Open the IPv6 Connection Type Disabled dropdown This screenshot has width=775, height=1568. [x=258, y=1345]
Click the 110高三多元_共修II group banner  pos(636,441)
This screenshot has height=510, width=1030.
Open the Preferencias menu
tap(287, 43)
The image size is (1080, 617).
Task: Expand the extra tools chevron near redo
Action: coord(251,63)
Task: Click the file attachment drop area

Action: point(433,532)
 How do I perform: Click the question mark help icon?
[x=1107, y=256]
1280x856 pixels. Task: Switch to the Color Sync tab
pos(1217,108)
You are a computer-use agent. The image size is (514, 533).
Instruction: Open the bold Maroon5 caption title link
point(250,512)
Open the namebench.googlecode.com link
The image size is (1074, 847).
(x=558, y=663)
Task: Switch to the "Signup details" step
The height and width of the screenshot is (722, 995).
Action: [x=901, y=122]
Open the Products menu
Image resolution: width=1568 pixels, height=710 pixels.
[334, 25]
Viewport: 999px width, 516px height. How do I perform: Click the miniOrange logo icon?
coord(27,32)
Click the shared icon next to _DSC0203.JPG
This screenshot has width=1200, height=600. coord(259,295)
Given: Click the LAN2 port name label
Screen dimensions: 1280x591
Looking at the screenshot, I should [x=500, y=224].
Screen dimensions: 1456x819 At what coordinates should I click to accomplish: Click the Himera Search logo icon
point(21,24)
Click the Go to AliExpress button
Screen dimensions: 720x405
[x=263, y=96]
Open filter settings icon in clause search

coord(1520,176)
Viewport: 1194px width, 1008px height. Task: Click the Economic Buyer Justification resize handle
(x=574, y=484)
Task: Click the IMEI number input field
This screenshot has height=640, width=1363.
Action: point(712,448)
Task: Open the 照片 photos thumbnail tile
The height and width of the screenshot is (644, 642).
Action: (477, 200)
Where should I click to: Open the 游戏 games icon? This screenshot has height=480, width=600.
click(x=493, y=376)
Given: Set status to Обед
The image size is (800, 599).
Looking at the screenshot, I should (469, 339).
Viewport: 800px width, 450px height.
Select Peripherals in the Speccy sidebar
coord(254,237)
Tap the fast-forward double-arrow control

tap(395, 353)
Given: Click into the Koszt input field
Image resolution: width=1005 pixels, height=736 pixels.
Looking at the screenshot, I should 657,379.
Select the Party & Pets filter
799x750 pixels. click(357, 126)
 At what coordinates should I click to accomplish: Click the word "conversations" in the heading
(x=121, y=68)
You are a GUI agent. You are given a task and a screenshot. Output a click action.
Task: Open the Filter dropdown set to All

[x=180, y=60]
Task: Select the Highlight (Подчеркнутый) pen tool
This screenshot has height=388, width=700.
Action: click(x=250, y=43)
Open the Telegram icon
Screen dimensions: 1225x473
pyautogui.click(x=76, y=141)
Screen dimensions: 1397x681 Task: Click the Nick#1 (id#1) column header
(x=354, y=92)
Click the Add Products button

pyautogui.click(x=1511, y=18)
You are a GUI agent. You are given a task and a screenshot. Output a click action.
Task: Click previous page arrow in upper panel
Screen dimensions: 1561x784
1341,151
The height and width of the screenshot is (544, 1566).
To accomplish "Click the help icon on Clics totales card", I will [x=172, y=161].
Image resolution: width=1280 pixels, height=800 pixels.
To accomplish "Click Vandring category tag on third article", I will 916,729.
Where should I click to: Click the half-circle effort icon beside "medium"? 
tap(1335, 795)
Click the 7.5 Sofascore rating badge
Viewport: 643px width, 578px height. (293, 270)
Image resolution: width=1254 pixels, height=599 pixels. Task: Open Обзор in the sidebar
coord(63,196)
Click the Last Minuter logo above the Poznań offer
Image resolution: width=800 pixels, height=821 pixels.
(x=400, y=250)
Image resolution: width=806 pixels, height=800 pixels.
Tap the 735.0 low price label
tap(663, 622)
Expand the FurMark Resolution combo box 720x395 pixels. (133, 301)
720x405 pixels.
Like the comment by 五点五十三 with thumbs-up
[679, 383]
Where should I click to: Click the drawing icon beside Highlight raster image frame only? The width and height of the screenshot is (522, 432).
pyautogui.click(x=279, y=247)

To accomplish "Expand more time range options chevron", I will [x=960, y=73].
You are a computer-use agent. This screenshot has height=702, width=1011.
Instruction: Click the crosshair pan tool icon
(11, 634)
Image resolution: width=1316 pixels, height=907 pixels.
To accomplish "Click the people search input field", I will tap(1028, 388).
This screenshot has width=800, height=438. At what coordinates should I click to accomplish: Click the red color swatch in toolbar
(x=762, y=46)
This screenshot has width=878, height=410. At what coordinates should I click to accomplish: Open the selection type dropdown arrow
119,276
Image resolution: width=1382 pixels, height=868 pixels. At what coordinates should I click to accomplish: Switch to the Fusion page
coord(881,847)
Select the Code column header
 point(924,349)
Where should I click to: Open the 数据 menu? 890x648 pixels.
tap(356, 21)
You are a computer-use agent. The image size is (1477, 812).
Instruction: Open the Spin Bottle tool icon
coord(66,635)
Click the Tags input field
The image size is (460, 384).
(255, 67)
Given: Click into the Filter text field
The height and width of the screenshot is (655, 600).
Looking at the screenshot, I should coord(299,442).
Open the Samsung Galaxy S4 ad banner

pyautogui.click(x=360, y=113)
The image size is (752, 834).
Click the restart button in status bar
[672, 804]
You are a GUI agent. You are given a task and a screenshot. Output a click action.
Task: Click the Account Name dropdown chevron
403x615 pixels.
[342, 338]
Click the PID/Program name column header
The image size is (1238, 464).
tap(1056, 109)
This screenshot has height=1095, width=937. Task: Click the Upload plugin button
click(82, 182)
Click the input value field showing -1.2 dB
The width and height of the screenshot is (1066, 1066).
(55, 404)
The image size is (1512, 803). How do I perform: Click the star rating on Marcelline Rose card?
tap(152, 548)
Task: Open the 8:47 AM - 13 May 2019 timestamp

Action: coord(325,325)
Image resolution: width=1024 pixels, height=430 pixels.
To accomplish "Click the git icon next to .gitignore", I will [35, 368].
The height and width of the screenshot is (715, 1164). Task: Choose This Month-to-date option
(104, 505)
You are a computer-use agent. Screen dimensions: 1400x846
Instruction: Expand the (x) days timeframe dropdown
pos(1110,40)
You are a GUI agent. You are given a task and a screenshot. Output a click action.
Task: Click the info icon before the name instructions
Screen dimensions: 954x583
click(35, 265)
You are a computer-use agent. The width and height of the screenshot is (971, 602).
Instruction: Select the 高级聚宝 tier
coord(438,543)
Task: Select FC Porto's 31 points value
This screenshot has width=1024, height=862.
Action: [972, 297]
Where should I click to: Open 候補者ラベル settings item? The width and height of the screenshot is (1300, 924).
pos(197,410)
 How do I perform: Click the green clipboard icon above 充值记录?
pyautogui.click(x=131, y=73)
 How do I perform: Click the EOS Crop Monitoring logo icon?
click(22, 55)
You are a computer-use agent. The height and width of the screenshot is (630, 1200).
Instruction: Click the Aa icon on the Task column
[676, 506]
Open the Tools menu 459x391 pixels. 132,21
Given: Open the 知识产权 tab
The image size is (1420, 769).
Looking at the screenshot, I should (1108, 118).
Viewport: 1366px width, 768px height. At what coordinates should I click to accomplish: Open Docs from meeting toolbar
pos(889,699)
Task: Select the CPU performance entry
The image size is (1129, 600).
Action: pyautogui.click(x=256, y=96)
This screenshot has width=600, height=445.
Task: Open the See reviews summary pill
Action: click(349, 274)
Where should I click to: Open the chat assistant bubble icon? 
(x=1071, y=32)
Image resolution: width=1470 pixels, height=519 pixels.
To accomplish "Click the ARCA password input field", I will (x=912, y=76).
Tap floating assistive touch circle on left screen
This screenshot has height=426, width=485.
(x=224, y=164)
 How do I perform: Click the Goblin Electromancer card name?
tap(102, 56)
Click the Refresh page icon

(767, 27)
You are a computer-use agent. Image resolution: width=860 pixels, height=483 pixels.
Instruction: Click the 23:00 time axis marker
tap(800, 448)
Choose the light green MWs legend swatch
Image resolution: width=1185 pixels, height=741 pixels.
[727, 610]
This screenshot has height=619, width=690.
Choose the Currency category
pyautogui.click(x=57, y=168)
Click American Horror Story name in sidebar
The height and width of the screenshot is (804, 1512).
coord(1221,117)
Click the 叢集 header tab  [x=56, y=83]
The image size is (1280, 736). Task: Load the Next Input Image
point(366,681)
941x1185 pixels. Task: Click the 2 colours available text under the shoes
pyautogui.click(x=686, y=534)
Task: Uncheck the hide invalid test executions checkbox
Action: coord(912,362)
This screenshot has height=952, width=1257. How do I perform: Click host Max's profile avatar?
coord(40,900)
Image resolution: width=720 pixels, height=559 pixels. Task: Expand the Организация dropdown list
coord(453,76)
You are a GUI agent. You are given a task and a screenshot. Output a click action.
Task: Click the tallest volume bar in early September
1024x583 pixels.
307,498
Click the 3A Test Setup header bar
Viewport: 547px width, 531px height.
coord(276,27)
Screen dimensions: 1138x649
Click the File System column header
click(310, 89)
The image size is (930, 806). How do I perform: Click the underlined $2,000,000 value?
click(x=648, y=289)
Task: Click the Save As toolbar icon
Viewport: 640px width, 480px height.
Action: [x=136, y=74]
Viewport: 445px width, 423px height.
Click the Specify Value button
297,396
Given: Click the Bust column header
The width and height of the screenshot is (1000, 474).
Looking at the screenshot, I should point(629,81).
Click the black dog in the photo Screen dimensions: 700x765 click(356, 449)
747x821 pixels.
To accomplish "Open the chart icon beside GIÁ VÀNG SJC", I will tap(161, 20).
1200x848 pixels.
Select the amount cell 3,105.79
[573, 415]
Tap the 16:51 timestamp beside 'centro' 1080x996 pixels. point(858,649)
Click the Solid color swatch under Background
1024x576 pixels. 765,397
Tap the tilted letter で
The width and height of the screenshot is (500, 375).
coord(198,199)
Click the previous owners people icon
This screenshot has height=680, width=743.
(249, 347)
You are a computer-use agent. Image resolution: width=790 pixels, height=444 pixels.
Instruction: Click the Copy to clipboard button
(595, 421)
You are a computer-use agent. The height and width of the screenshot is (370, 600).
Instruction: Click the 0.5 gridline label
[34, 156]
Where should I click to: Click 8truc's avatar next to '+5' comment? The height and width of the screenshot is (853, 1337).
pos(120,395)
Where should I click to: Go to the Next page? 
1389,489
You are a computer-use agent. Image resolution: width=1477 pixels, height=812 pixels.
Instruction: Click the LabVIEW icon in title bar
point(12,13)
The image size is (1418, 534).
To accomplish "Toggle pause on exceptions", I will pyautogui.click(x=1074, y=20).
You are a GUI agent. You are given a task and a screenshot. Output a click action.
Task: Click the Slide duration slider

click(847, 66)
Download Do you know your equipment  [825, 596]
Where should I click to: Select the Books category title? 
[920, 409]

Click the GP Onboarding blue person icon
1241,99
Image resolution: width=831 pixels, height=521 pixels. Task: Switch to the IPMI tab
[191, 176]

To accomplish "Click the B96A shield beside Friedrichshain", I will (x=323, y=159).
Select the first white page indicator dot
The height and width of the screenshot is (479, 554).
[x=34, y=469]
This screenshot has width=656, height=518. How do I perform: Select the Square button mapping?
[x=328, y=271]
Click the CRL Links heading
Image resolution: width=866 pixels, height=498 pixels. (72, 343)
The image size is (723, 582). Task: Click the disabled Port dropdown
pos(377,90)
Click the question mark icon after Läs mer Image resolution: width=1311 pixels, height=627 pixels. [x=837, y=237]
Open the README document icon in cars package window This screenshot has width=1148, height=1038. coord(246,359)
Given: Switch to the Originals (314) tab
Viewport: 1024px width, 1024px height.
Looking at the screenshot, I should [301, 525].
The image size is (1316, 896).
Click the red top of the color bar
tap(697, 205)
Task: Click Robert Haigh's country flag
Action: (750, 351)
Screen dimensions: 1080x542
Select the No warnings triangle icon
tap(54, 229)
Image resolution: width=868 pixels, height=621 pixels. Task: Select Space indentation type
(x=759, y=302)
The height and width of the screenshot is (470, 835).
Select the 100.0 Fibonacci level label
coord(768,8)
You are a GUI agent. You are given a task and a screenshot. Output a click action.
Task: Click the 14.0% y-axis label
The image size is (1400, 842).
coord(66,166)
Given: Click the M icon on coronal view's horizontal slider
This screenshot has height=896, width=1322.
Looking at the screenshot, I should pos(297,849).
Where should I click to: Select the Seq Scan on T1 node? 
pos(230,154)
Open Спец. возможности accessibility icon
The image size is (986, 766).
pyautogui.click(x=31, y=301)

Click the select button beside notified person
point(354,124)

◆ Exercise description
Above this instruction are the records; retype exactly the lines from the one containing "This screenshot has height=640, width=1363." up to and including the one containing "Given: Click into the Koszt input field".

◆ Answer to the problem
This screenshot has height=640, width=1363.
Action: point(712,448)
Task: Open the 照片 photos thumbnail tile
The height and width of the screenshot is (644, 642).
Action: (477, 200)
Where should I click to: Open the 游戏 games icon? This screenshot has height=480, width=600.
click(x=493, y=376)
Given: Set status to Обед
The image size is (800, 599).
Looking at the screenshot, I should (469, 339).
Viewport: 800px width, 450px height.
Select Peripherals in the Speccy sidebar
coord(254,237)
Tap the fast-forward double-arrow control

tap(395, 353)
Given: Click into the Koszt input field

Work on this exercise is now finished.